Too young to smoke dope, have a drink in a bar, solo in a car or sign up for the Marines—but old enough to make some life-changing decisions. On their own, if they so please.
Let us also remember: Doernbecher isn’t a charity; it’s a business (albeit one with a tincture of public tax money, some of it gathered from Oregonians who differ, profoundly, with the transgender agenda). It provides medical services for a fee, although most hospitals are shy about disclosing their prices so they can game the insurers. But one web site estimates typical costs…
Transgender surgery is comprised of several surgical procedures that you can avail individually or as a package. The average transgender surgery cost for each procedure typically ranges from $1,500 to $26,000 but the total for all could be as high as $200,000 to $300,000.
Doernbecher’s Gender Clinic won’t discuss this tawdry stuff on its web site and why should they? The city of Portland, most insurance, and the Oregon Health Plan all cover transgender treatment, drugs, surgery. Enthusiastically.
As we have observed about many other feel-good enterprises—such as the scrum of “non-profits” and community groups infesting Homelessness, Inc.—Doernbecher has a more than passing interest in finding and treating troubled teens and their anxious families. No “dysphoria,” no Clinic.
But, you protest: they’re doctors! It’s medicine (the “world’s finest,” we are told repeatedly). Science!
Let’s first gloss over the fact that it’s easier to read critical evaluations of a car we’d like to buy than to find an honest, printed evaluation of any doctor. Doernbecher Clinic Director Connelly looks like a nice person in her scrubs…but parents who might seek her counsel will be told next to nothing about the staff at the Clinic beyond what the clinic wants them to know.
Stuff like:
One of the nation’s most comprehensive transgender health programs, with therapies not available elsewhere in the Northwest.
Yes, Virginia, it’s advertising. But it also prompts a question: why don’t the other gender clinics offer these “therapies?” What does Doernbecher know that they don’t?
Meanwhile, in the wake of Covid, many citizens have formed a somewhat different view of the medical profession than the profession’s Olympian view of itself. A cursory look at history (do they still teach it at PPS?) teaches that medical people are just as likely to follow the herd as any other self-interested group.

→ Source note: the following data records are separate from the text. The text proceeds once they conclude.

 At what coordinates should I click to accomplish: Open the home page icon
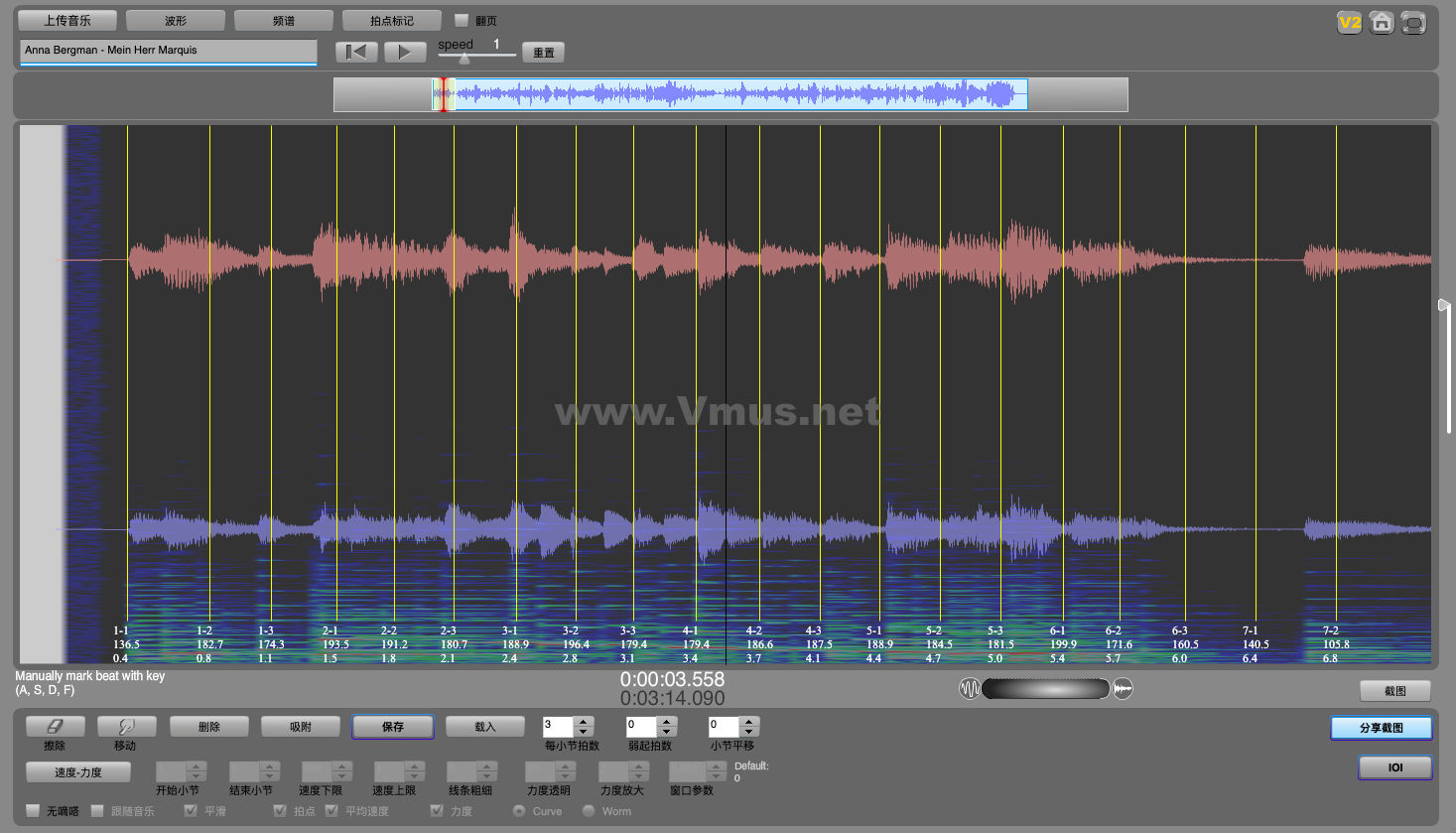click(1382, 23)
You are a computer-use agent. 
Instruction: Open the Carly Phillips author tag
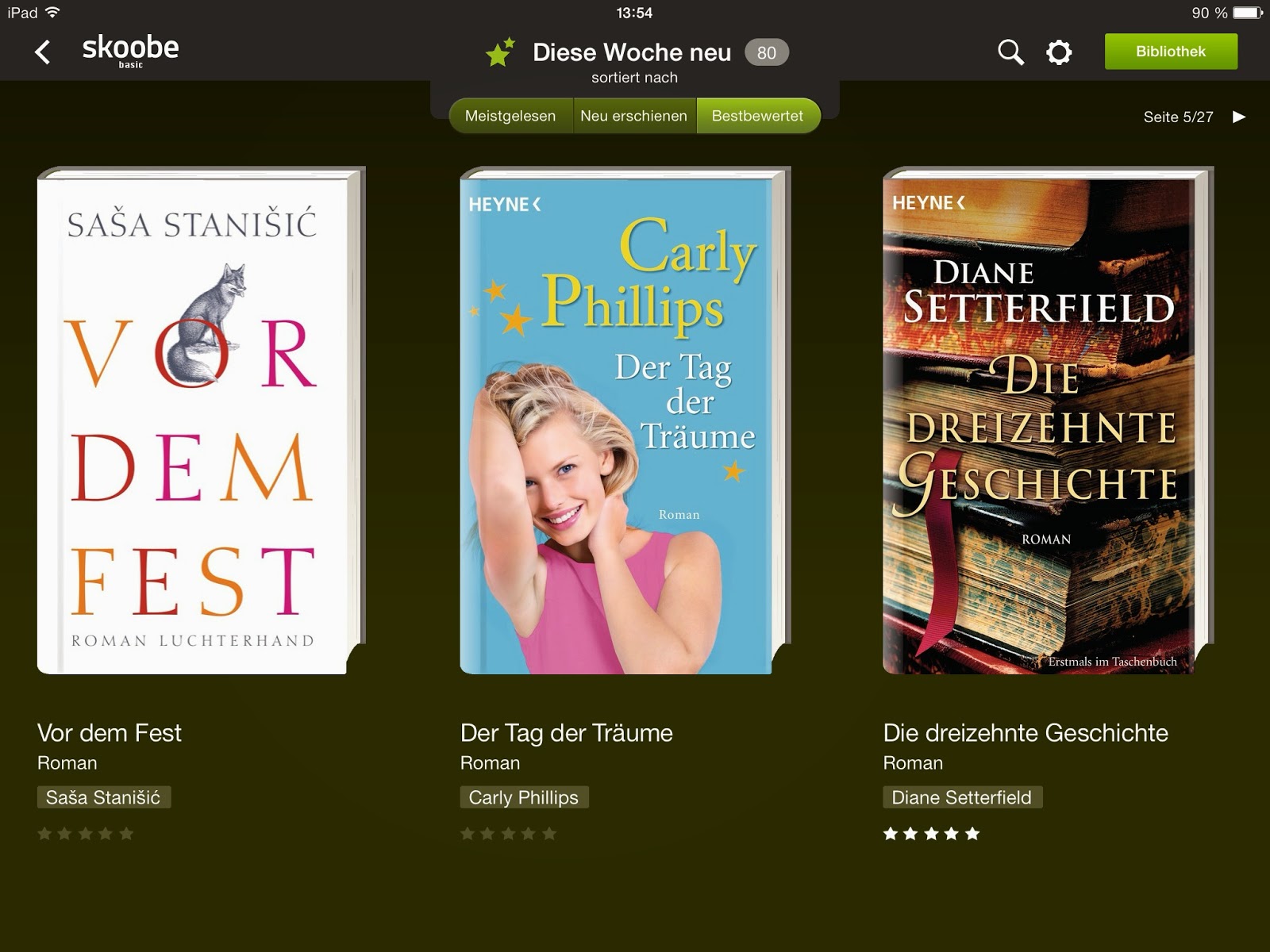click(x=525, y=797)
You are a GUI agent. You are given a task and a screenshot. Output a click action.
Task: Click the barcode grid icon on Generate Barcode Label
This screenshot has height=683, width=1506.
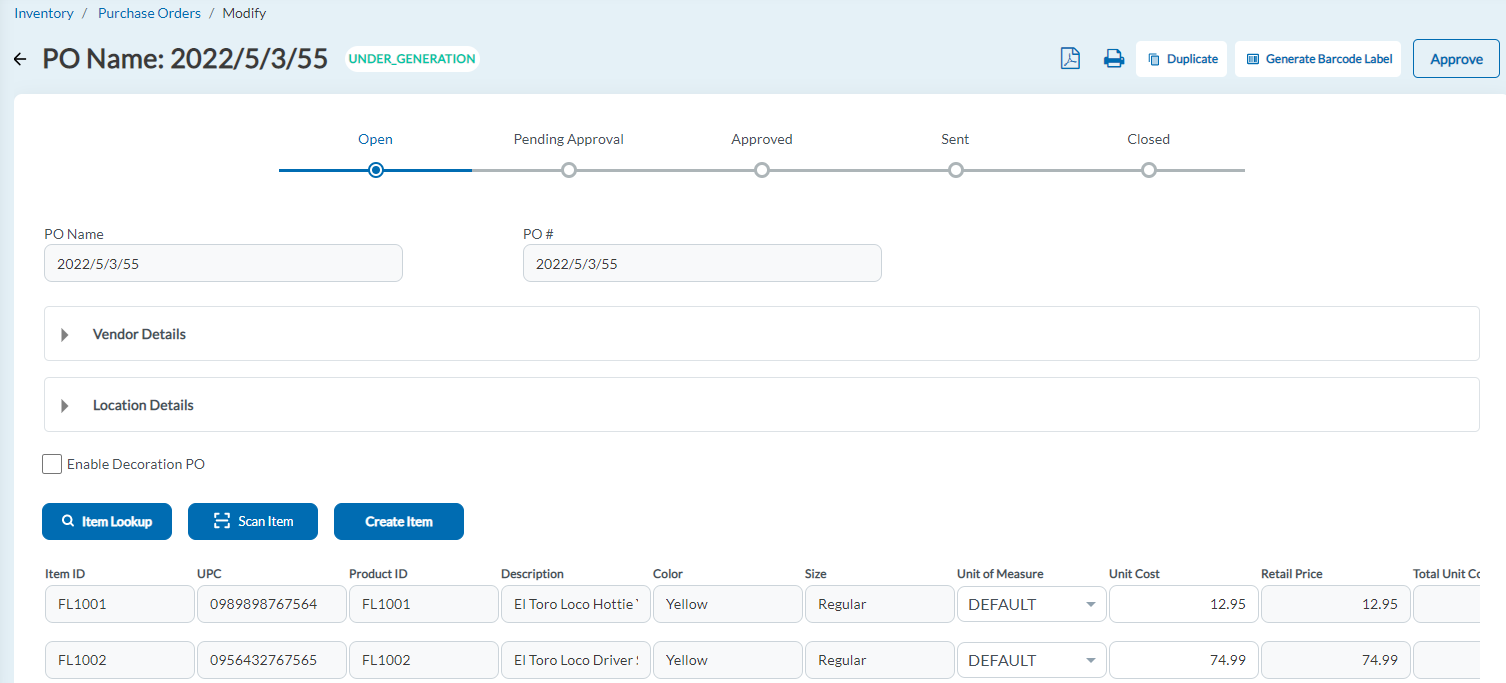(x=1252, y=58)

Medical history is loaded with procedures and fixations and fads. Blood-letting is now passé; lobotomies not long ago were an approved mode of treatment for mental illness; physicians were entranced with eugenics (until Hitler gave it a bad name). And that’s just the pick of a crop of medical mistakes and fetishes.

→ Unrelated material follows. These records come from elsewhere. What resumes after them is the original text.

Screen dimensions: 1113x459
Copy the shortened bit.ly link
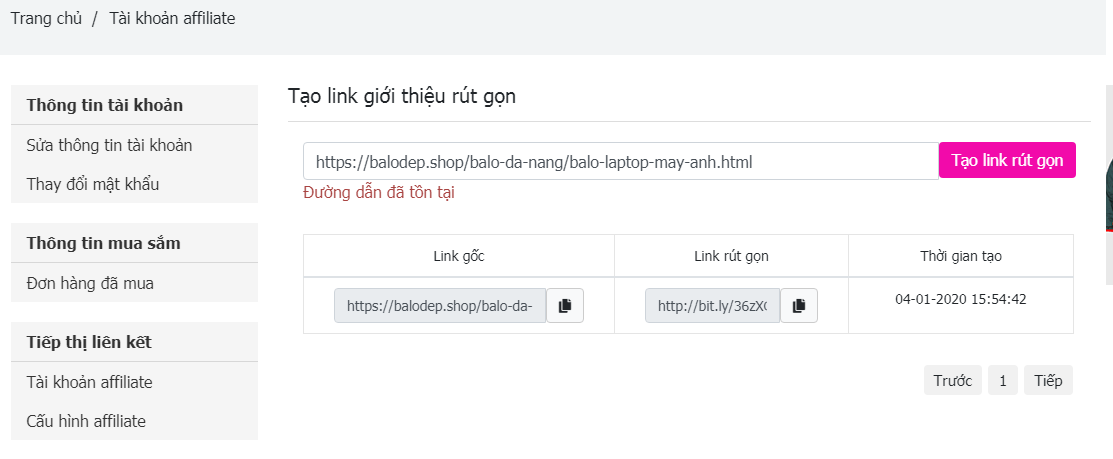pyautogui.click(x=799, y=306)
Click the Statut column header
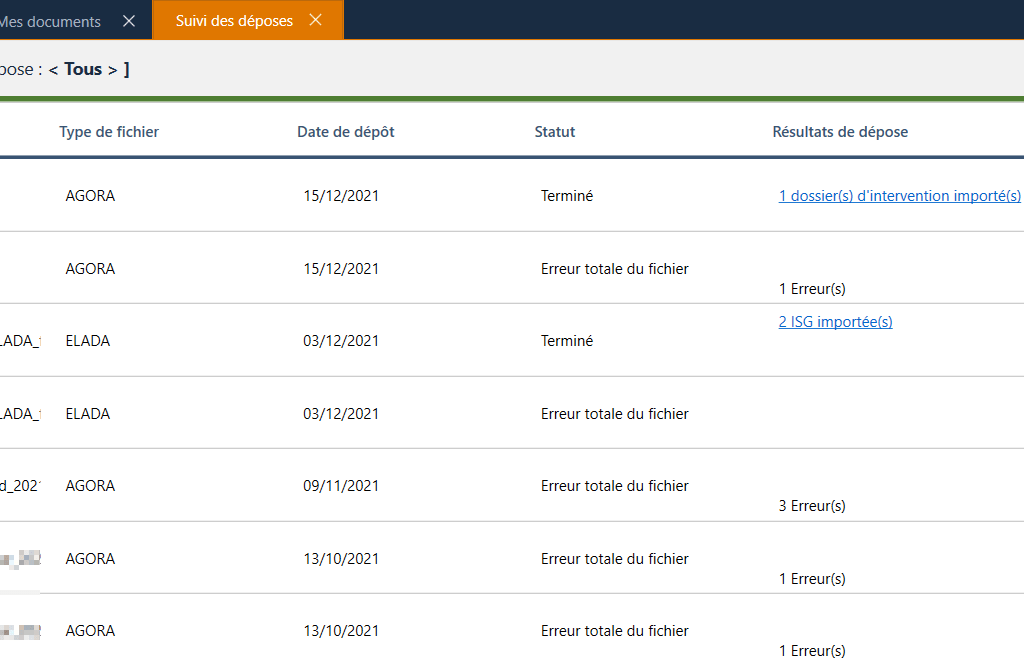The height and width of the screenshot is (665, 1024). (x=555, y=132)
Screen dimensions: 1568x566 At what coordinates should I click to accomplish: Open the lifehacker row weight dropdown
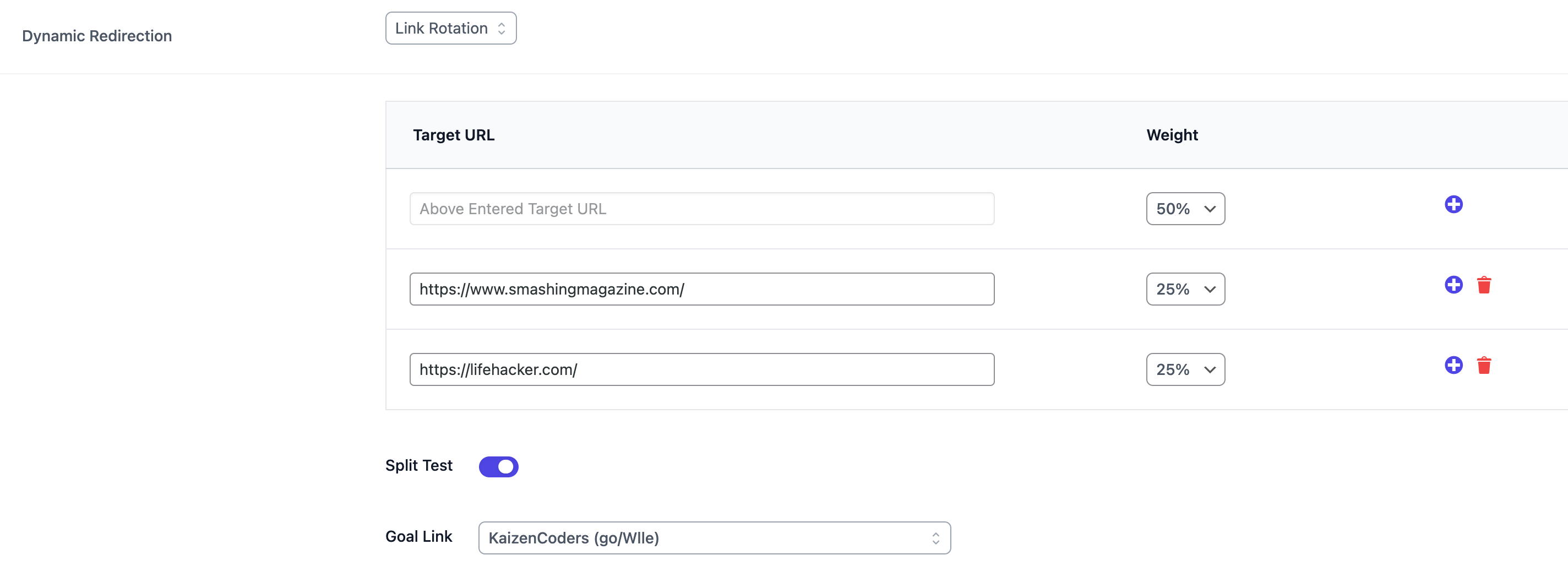click(1184, 369)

This raises a series of interesting questions, which were dispatched to OHSU’s 24/7 media relations outfit by your writer. Questions, based on the “Tucking” document, such as…
At what age are patients given this document?
Are parents notified?
What is the research basis for instructing patients in this technique?

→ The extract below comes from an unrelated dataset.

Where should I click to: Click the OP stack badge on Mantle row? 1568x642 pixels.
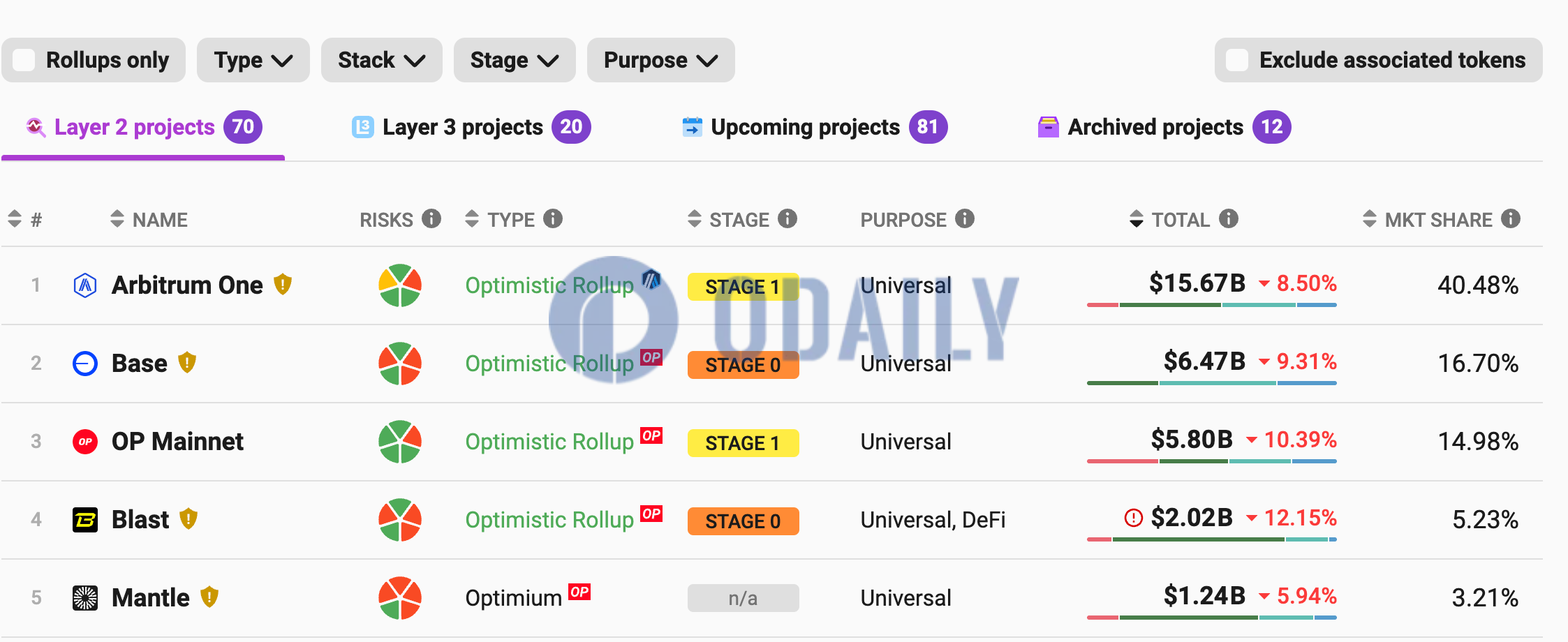pyautogui.click(x=579, y=592)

What is the outcome of this technique and how is that evaluated?
How many Doernbecher patients have been treated under this protocol?
What are the charges/costs of this therapy?
Two queries were acknowledged with an automated reply…and then dead silence. In effect: “Get lost. We know what you’re up to.”
So, we’re left with the clinic’s web site, where we’ll be ushered into Alice’s room behind the looking-glass.
In Part Two: Building the perfect transgender kid.
The conspicuous evil of this and so much of what progressives have normalized is exhausting.
I stopped by the heading Portland on Reddit today. Some older fellow was behind a highway barrier displaying a Trump sign to the passing cars. The condescending certitude of Redditor's comments about him makes one despair.
And so it is with sexualizing children. It is so clearly wrong but completely acceptable by all of the right people. Anyway, we signed papers on a house a couple hours away and out of state today.
The people here in Portland frighten me.
American Indian activist Russel Means would say many physicians are still entranced with eugenics, although perhaps not openly. His wife even claimed he died from medical malpractice.